> INPUT DATA
++++++++++++++++++++

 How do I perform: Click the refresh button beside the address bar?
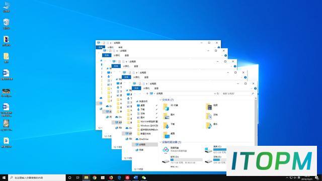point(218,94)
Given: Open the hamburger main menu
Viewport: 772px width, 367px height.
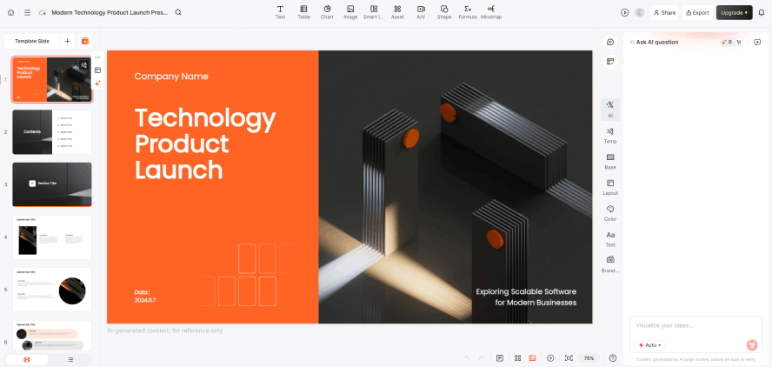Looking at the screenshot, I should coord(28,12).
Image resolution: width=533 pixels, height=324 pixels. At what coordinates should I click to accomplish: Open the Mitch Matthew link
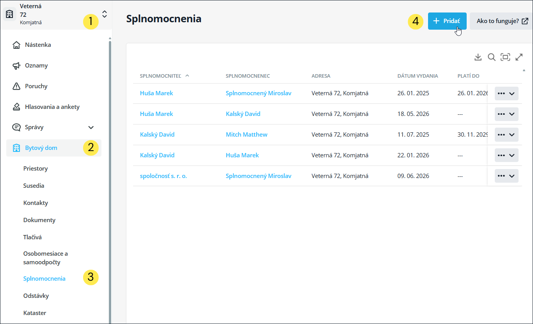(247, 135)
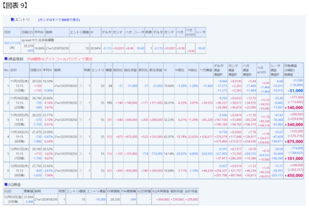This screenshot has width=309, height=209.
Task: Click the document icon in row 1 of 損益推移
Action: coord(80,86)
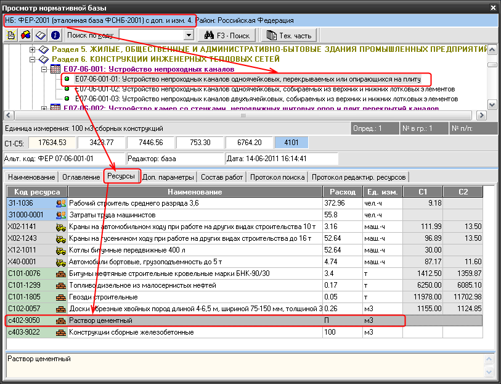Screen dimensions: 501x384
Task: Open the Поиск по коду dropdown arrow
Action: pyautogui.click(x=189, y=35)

++++++++++++++++++++

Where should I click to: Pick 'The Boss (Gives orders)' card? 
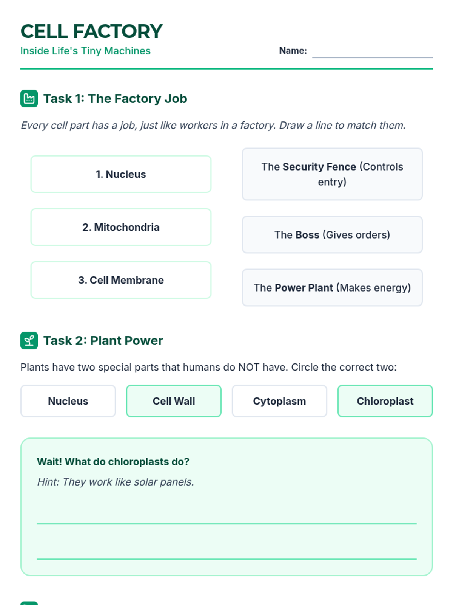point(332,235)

++++++++++++++++++++

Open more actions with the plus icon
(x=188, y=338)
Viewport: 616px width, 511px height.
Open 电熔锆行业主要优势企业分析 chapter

++++++++++++++++++++

> GOAL OF THE EXERCISE
Please give the records from the line with "Where should I" to the line with "point(332,235)" as a JSON list of strings, one per line, leaving out blank lines and the pictures.

> TASK RESULT
[
  "Where should I click to: Pick 'The Boss (Gives orders)' card? ",
  "point(332,235)"
]